The various specialized parts, pieces, and tools used for playing tabletop games may include:

- Stopwatch, clock, hourglass or egg timer
- , Miniature figures, pawn, or playing piece
- Gambling chips or play money
- Game board
- Game box or container
- Scoreboard or paper pad
- Cardboard Counter, Dial Counter, Marker or peg for keeping score/tally
- Pencil
- Rule manuals
- Ruler or measuring device
- Modelling clay
- Gamemaster's screen
- Bowls, trays, or component organizers
- Stickers often used in Legacy games
- Card sleeves used in games that have a "Card Crafting System"
- Randomizers such as:
  - Coins
  - Dice, which can include polyhedral dice
  - Dice tower or Dice cup
  - Playing cards, which can be collectible cards
  - Shuffling machine
  - Tiles
  - Tops, such as Teetotums or Dreidels
  - Drawstring bag
  - Spinners
  - Bones, Cowrie Shells, or Stick dice, used in ancient games

A refereed game could also include various aids to play, including scenario packs and computer game aids. Role-playing games can include campaign settings and various supplementary manuals and notes.

==Classification according to elements of chance==
Alternatively to being classified by equipment, they can also be classified by their elements of chance. In game theory, two fundamentally different elements of chance can play a role:
- Chance created by random factors, such as dice rolls or shuffled cards, making a non-deterministic game (also referred to as a stochastic game). In contrast, games that lack this randomness are referred to as deterministic games.
- Chance created by hiding information to only some players that could otherwise impact how a player acts, such as other player's hands from players, making a game with imperfect information. Games with perfect information, on the other hand, do not hide information from the players.
  - Additionally, some games can give select players perfect information, while others are only left with imperfect information

Examples of the chance classification for some well-known tabletop games are given in the table below.

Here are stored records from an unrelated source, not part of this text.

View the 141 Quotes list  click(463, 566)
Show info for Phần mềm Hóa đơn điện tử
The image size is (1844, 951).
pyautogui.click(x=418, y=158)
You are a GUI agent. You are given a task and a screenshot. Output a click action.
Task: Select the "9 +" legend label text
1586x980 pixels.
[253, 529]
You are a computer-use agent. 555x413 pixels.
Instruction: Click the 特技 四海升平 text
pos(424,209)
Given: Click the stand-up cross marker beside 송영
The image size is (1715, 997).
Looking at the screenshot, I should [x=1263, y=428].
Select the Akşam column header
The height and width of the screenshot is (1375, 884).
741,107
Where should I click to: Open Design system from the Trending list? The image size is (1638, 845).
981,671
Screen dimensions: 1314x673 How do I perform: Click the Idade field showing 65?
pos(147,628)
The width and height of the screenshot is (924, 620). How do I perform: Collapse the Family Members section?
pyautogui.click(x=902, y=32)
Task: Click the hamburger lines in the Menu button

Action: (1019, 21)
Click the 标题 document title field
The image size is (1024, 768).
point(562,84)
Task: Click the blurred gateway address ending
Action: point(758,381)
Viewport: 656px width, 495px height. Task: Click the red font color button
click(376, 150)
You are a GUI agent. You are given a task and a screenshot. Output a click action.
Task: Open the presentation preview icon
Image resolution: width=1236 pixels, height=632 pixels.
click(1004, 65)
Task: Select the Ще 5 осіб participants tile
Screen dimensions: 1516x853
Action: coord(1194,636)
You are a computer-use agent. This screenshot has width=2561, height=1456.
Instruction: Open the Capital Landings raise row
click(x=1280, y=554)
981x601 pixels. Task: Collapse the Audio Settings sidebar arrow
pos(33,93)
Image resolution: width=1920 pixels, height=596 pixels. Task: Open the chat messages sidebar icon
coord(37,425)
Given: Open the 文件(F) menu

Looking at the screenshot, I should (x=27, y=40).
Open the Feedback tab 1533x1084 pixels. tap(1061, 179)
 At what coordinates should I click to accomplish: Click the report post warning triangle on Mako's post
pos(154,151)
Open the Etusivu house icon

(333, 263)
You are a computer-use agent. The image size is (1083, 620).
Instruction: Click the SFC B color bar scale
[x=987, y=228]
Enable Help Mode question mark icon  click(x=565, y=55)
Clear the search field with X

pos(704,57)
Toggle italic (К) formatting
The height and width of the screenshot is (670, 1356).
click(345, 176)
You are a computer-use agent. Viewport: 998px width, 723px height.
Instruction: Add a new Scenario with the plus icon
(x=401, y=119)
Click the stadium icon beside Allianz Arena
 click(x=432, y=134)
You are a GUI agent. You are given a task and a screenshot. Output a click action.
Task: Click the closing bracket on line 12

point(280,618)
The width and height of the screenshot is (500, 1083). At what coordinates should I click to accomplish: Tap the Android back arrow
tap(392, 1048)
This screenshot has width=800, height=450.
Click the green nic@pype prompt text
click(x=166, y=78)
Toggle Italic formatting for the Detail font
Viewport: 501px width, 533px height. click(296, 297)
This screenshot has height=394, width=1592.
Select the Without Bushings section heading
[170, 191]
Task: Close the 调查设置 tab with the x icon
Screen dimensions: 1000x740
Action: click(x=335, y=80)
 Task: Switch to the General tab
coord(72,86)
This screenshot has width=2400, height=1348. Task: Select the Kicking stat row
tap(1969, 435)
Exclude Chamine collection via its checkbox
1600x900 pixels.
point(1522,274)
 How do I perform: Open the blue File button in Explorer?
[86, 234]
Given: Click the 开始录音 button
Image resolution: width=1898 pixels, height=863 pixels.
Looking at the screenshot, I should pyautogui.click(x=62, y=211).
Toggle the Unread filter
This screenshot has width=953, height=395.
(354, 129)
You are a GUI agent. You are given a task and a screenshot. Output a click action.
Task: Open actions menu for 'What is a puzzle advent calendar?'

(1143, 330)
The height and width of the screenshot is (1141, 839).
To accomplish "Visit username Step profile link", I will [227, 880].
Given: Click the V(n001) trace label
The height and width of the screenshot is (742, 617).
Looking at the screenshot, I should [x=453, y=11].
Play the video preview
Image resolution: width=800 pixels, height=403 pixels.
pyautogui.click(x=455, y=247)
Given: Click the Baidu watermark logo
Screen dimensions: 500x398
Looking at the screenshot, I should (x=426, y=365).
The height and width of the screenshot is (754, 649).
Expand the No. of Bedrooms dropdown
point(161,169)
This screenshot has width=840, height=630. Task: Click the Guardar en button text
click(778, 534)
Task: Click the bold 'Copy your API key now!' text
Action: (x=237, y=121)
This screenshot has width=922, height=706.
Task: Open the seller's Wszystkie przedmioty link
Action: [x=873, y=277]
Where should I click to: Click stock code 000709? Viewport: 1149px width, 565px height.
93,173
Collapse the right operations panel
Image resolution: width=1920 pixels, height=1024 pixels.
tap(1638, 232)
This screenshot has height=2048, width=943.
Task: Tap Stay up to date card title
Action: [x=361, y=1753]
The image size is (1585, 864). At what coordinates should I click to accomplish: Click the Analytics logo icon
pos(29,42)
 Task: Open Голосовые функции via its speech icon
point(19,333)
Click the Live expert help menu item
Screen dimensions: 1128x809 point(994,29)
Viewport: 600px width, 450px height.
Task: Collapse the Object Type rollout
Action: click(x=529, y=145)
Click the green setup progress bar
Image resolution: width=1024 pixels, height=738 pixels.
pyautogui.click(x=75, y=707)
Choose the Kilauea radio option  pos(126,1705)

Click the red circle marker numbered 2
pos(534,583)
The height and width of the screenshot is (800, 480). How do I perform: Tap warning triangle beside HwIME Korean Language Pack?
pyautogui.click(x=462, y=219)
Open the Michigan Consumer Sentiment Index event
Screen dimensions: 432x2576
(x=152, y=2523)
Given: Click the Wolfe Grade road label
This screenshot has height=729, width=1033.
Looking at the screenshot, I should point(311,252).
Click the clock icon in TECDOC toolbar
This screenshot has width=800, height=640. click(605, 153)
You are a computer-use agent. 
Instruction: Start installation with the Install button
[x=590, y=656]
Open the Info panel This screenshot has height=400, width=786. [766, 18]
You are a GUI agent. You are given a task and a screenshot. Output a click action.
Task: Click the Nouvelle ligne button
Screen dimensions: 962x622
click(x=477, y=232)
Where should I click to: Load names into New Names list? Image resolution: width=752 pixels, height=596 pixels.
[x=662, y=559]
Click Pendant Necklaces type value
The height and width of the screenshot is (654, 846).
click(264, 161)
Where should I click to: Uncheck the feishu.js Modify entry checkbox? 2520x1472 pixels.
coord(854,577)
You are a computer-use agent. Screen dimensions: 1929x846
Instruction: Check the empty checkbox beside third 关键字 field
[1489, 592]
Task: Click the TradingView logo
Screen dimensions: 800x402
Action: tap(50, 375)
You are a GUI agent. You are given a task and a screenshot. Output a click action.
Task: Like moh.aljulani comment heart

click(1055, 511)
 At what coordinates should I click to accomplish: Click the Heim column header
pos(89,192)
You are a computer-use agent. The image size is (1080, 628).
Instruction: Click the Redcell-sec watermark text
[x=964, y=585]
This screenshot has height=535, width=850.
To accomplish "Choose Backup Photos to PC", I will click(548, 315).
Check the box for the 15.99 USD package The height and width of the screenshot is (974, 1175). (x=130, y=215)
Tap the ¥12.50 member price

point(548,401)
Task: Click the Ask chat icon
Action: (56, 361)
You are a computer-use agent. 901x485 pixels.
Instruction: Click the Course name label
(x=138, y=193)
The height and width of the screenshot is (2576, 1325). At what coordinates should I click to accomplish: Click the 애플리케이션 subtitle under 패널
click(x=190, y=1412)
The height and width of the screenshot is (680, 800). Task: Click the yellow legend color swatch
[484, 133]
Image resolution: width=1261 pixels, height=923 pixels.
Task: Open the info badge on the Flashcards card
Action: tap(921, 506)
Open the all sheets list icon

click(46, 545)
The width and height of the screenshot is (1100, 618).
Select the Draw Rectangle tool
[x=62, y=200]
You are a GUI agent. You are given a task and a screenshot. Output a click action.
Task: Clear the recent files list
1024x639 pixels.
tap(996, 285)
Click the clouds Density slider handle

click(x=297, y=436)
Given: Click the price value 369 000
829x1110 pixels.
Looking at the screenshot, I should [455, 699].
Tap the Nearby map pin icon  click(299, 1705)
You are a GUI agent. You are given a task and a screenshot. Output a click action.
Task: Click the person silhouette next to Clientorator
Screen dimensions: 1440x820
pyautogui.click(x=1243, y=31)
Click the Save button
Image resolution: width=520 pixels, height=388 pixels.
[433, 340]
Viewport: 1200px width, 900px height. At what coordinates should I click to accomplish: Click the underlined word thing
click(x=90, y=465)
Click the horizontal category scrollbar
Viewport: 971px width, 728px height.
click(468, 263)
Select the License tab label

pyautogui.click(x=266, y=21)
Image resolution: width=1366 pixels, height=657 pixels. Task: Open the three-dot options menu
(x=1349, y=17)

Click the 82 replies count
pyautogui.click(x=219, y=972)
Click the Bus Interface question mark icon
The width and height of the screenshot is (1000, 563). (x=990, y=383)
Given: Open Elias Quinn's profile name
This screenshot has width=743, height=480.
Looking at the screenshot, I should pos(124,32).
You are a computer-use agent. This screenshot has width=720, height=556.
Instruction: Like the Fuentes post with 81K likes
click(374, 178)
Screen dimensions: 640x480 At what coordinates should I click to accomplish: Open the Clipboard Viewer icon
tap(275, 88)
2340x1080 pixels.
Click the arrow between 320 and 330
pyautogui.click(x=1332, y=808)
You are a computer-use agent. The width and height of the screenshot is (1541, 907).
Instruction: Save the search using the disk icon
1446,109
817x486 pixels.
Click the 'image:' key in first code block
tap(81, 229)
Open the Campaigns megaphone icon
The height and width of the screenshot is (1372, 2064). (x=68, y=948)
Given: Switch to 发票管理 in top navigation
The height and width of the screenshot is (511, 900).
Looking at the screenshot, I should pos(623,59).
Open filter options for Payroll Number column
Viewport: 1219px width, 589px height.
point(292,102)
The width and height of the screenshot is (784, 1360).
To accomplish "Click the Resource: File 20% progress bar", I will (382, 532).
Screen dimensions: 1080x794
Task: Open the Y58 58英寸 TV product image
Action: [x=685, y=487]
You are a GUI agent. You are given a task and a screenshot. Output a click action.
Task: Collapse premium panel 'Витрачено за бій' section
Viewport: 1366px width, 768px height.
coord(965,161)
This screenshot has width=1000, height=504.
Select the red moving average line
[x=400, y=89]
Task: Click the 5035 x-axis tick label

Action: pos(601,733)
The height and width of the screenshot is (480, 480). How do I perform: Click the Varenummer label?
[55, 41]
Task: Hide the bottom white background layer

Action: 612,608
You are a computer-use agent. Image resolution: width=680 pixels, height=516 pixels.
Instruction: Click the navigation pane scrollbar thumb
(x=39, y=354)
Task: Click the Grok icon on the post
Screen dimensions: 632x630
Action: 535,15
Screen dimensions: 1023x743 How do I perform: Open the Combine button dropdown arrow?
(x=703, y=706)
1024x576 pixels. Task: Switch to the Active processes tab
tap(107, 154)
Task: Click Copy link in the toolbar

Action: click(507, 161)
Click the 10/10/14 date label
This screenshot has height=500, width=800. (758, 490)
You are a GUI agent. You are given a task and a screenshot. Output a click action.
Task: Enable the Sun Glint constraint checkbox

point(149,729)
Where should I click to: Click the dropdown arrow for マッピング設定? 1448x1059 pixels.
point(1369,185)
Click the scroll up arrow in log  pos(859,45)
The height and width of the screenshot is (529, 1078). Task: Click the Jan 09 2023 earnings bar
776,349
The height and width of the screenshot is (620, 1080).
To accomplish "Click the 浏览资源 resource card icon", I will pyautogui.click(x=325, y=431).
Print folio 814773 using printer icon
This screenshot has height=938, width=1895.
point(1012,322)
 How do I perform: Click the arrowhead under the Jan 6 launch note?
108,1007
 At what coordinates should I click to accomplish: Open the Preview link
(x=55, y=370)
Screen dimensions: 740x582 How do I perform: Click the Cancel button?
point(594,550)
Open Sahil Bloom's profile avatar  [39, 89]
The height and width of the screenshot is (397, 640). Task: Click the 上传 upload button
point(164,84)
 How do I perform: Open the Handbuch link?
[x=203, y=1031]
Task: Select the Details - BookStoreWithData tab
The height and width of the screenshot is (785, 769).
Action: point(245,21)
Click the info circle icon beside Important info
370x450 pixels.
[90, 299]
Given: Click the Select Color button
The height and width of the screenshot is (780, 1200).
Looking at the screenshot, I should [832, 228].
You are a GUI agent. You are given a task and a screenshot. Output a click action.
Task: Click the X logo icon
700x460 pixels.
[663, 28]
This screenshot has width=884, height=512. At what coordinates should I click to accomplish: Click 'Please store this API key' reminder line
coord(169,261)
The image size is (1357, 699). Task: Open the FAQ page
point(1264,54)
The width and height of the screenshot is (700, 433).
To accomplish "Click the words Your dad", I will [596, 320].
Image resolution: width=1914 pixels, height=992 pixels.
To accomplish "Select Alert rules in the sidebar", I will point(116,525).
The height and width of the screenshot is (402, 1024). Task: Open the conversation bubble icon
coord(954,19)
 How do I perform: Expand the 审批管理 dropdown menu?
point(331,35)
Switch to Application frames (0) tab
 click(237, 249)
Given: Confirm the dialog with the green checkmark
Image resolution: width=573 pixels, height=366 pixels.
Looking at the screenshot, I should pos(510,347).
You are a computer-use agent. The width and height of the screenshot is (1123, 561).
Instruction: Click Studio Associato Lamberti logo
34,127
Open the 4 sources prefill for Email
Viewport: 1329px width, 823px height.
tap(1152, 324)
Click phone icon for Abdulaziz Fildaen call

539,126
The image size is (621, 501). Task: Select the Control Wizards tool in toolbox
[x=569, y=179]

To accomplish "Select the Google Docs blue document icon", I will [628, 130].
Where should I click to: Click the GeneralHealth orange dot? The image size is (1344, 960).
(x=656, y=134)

|  | Full/perfect information | Partial/imperfect information |
|---|---|---|
| Deterministic | Abalone; Chess; Domineering; Dots and boxes; Draughts; Go; Gomoku; Hex; Lines of Action; Mancala; Nine men's morris; Phutball; Reversi; Shogi; Xiangqi; | Battleship; Block Dominoes; Cartographers (board game); Contract bridge; Computer Klondike which allow reset of the initial game state; Liar's Dice; "Scratchees" from Decipher, Inc.; Stratego; |
| Stochastic | Backgammon; Craps; Parcheesi; Pig; Roulette; Scribbage; Yahtzee; | Blackjack; Canasta; Gin rummy; Imperial Twing; Mahjong; Monopoly; Poker; Risk; Scrabble; |

==Organizations==

List of organizations that sponsor events featuring tabletop games:
- Board Game Geek organizes BGG.CON
- PAX hosts PAX Unplugged
- Geek & Sundry promotes an annual International TableTop Day
- The Organization of Gamers & Roleplaying Enthusiasts (O.G.R.E.s) organizes tabletop events for OMGcon
- White Wolf Publishing's Camarilla
- Wizards of the Coast own RPGA
- The Historical Miniatures Gaming Society promotes historical miniatures wargaming and organizes wargaming events such as Historicon
- SaltCON LLC organizes SaltCON and the Ion Award competition for unpublished tabletop games

Additionally, numerous independent, local groups run by gamers exist to play tabletop games. Many colleges also have student-run organizations pertaining solely to tabletop gaming, the Collegiate Association of Table Top Gamers being one that has a chapter at various schools.

== Digital tabletop games ==

Digital tabletops games are digital variations of tabletop games, which include straight reproductions of existing physical tabletop games, video games that use tabletop game principles as part of their gameplay mechanics, and tabletop simulators that provide a virtual tabletop for conducting tabletop games online.